This guide covers the absorption chemistry, process design considerations, dosing parameters, degradation management, and sourcing requirements that engineers and procurement teams need when specifying MEA for gas treatment or carbon capture applications. For full physicochemical specifications, see the Monoethanolamine product page.

🏭 Why MEA Became the Standard Absorbent

Several properties combine to make MEA uniquely suited to acid gas removal:

⚡ High Reactivity

As a primary amine with pKa 9.50, MEA reacts rapidly with CO₂ via carbamate formation - reaction rates are significantly faster than secondary or tertiary amines. This allows compact absorber column design and shorter contact times.

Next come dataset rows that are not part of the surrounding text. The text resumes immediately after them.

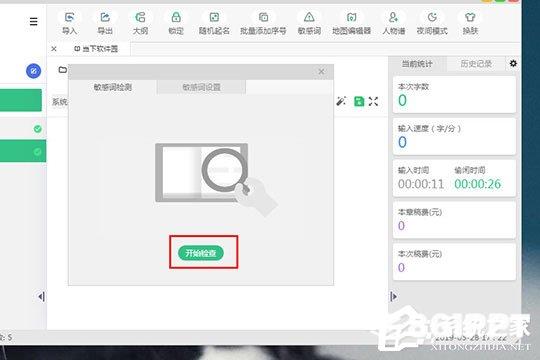Click the green save disk icon
This screenshot has height=360, width=540.
359,101
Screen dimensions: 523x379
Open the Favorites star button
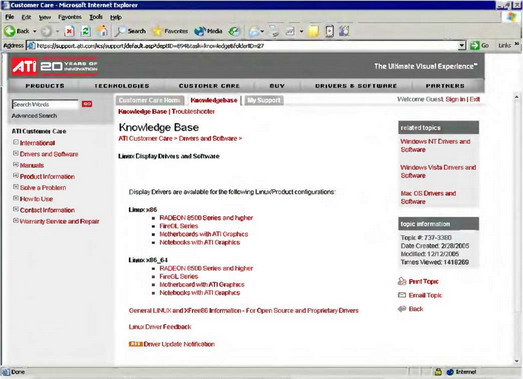[x=169, y=31]
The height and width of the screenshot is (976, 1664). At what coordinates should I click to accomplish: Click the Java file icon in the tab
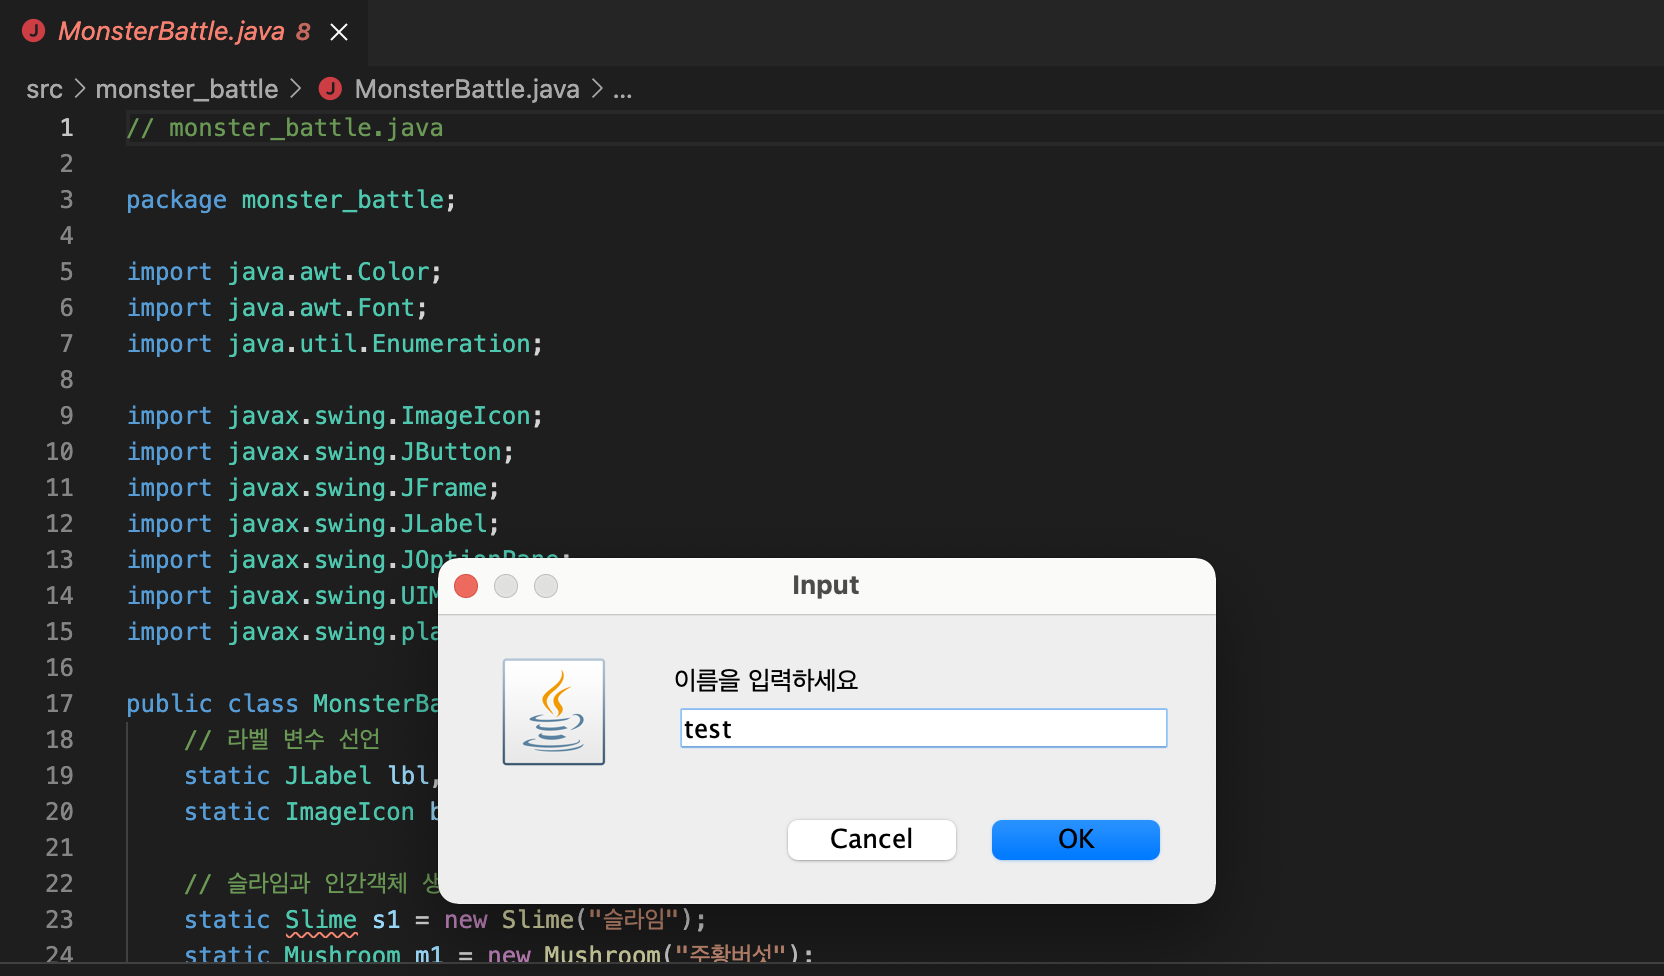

📊 High Absorption Capacity

MEA achieves CO₂ loadings of 0.45–0.55 mol CO₂ per mol MEA under typical absorber conditions, with a theoretical maximum of 0.5 mol/mol via carbamate chemistry. This is competitive with most alternative solvents at comparable concentrations.

♻️ Reliable Regeneration

MEA carbamates and bicarbonates decompose cleanly at 110–130 °C in the stripper, releasing high-purity CO₂ and regenerating the lean amine. The regeneration chemistry is well characterised, and the technology is supported by decades of operational data.

💰 Low Material Cost

MEA is produced at large industrial scale as a co-product of the ethylene oxide / ammonia reaction. Its cost per tonne is substantially lower than engineered mixed amine solvents, proprietary formulations, or ionic liquid absorbents - a critical factor for continuous large-scale operations.

🔬 Extensive Data Set

No other amine solvent has the depth of published thermodynamic, kinetic, and operational data that MEA has accumulated. This makes process simulation, scale-up, and troubleshooting significantly more reliable than for newer solvents with limited field experience.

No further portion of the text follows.